Questi due punti sono stati poi sottolineati da Mar Baselios nel ringraziamento
rivolto ai presenti. Domenica 26 e lunedì 27 ottobre, l'Arcivescovo Vegliò ha
avuto modo di visitare seminari, scuole, conventi e centri pastorali della
Arcieparchia: ha celebrato una Santa Messa in rito latino per i 70 seminaristi
del Seminario minore di S. Aloysius; ha incontrato i 90 ospiti di un ospizio per
i poveri e malati, e quelli di un lebbrosario; ha visitato la Scuola secondaria
di S. Maria, un complesso frequentato da un totale di 12.000 studenti per lo
più hindu (è la più grande scuola di questo genere nell'Asia del sud,
prestigiosa per la qualità dell'insegnamento); il Collegio Mar Ivanios a
Trivandrum, che ospita scuole secondarie, corsi di ingegneria e tecnologia, di
inglese e di pedagogia, di economia, arte e scienze, con più di 3000 studenti
iscritti, dei quali solo il 5% professa la fede cattolica; ed ha benedetto,
insieme con Mar Baselios, un nuovo santuario mariano. Una tappa inattesa
l'incontro a Chemboor, presso Trivandrum, con i rappresentanti dei 103 centri di
missione della zona (un'area di circa 75.000 cattolici siro-malankaresi).

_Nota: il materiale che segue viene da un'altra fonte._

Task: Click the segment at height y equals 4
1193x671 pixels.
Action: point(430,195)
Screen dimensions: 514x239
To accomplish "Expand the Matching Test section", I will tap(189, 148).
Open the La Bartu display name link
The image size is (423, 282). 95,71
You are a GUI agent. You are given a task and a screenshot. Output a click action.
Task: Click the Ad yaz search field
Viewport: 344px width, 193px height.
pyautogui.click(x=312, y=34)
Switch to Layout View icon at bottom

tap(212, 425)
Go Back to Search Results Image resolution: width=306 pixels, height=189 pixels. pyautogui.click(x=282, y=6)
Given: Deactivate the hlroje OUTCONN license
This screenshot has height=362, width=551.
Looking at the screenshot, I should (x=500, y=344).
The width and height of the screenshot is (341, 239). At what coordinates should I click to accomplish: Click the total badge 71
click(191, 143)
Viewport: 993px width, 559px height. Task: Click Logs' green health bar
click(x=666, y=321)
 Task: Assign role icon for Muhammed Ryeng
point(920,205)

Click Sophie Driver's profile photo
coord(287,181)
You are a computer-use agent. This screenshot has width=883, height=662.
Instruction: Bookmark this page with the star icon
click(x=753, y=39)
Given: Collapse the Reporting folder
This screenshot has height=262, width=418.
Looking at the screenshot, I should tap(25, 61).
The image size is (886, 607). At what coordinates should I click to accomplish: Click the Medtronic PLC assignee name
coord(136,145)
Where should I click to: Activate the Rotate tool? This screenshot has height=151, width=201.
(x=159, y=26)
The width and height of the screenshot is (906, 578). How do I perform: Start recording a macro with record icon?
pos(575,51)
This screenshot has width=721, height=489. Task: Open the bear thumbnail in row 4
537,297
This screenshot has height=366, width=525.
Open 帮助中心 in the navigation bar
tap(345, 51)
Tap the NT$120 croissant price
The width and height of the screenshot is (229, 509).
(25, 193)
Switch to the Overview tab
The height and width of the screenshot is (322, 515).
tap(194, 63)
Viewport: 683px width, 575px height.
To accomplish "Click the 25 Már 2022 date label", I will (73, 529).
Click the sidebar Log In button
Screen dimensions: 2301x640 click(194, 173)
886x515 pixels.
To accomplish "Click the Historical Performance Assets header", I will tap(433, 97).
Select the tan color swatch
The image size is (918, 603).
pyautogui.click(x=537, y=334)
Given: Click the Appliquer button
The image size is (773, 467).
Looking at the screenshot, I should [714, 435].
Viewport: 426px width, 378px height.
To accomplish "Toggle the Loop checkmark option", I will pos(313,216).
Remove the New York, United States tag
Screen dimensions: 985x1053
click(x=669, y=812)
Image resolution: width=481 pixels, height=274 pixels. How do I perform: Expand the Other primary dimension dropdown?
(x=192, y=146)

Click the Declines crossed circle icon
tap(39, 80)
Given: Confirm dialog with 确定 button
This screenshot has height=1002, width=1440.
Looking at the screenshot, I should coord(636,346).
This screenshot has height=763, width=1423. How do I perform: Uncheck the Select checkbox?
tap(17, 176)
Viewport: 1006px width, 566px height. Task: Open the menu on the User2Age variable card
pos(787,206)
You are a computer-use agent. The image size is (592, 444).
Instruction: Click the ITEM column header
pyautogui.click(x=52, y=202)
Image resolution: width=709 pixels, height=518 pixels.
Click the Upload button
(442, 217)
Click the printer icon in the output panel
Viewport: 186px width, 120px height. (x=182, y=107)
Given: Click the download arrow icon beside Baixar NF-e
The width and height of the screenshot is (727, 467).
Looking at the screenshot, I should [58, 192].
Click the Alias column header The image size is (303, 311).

Presentando all'assemblea l'ospite quale collaboratore del Santo Padre nella
Congregazione per le Chiese Orientali, Mar Baselios è tornato sul tema della
formazione per tutte le componenti della comunità ecclesiale. Una vera
priorità del suo ministero episcopale che conta la fondazione di quaranta
istituzioni scolastiche. Un'ultima visita quella al Seminario Arcieparchiale di
S. Maria, Madre della Chiesa con circa 200 studenti con i loro educatori.
All'incontro erano presenti anche gli Officiali della Curia eparchiale e i
Superiori delle Congregazioni religiose. A Mar Baselios e agli intervenuti Mons.
Vegliò ha chiesto di unirsi nella profonda gratitudine al Signore per il molto
bene che sta crescendo nella Chiesa Siro-Malankarese ed ha invocato copiose
benedizioni sul suo promettente futuro. Dopo aver lodato l'attaccamento al Papa
e alla Chiesa universale, ha esortato a confidare sempre nell'amore di Dio, come
recita il motto episcopale di Mar Baselios. E, insieme all'accompagnatore Rev.
Norbert Glasmacher, officiale della Congregazione, ha riconosciuto con
gratitudine l'incomparabile dono della prima visita alla Chiesa malankarese.